By Beatrice Heuser, Professor of International Relations, University of Glasgow

IF Brexit happens, it is none too soon to reflect on Britain’s future role in European and world security. Britain will still be an offshore island of Europe. Yet technology has changed what that means in terms of security. Already in late 1906, the press magnate Lord Northcliffe was proclaiming that “England is no longer an island”. The “aerial chariots of a foe” could now descend “on British soil if war comes”.

At the same time, the role Britain played in European security changed fundamentally from the First World War onwards. For centuries, England – and later Britain – sought to counter-balance through endless wars who it was that dominated, or looked likely to dominate, the European continent. Then, briefly in the late 19th century, when Britain had acquired its colonial empire, Britain turned its back on European security and European wars by withdrawing into “splendid isolation” while its colonial wars continued. By contrast, Britain’s interest in who dominated the opposite coast remained strong, especially in Belgium, the neutrality of which was guaranteed by London. When Belgian neutrality was crushed under the jackboots of an invading German army in 1914, a new era began. Britain became a world policeman, alongside France. Both were members of the League of Nations’ Council in the inter-war period, and as such, both declared war on expansionist Nazi Germany in 1939. This was both balance-of-power politics and policing. After the Second World War, Britain remained true to this new role of world policeman: it became a permanent member of the new United Nations’ Security Council.
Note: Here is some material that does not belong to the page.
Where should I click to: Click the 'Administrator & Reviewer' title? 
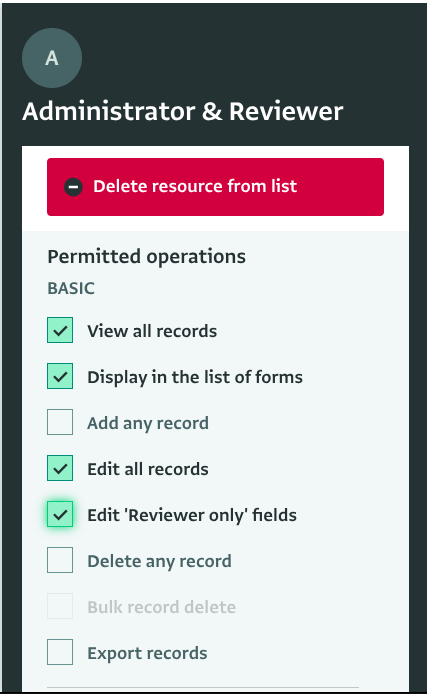click(x=183, y=111)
When the latter was paralysed by the ideological disagreements between the USSR and the three Western liberal members, Britain took the lead in building a new security architecture. In Europe, this took the form, initially, of the Western (European) Union of 1948 (WEU), the forerunner of Nato, founded in 1949 in response to a joint British-French initiative.

Britain was at the intersection of several circles: the UN Security Council; the Commonwealth; the “special relationship” with the US, based on joint nuclear procurement and targeting and intelligence; and the WEU, which was in 2011 itself subsumed into the EU’s Lisbon Treaty; and Nato. As the only member of all of these, Britain had great influence. It could act as transatlantic bridge between EU and America, and garner support for EU and Nato positions among Commonwealth countries. Even when, with decolonisation, Britain went from world power to second-tier power, it could thus remain, one of the world’s leading security providers.

What role should Britain play in European and world security post-Brexit?

Back to balance-of-power wars would be absurd. Britain can no longer be a bridge over the Atlantic without EU membership. Nato may be on the wane: President Trump has said repeatedly, both in public and in private, that he wants to pull America out of it. In the UN’s Security Council, Britain will have the least legitimacy of the Permanent Five members: hitherto, France and Britain could argue that it was better for Europe to have their two seats than for the EU to have only one. In future, what claim does Britain have when states with many times more inhabitants than the United Kingdom, one, India, a nuclear power, are not among the Permanent Five? To be “world policeman when it won’t help keep order in his own region? Let us hope Britain’s neighbours can assure their own security without Britain’s lead. It worked so well in the past, or did it?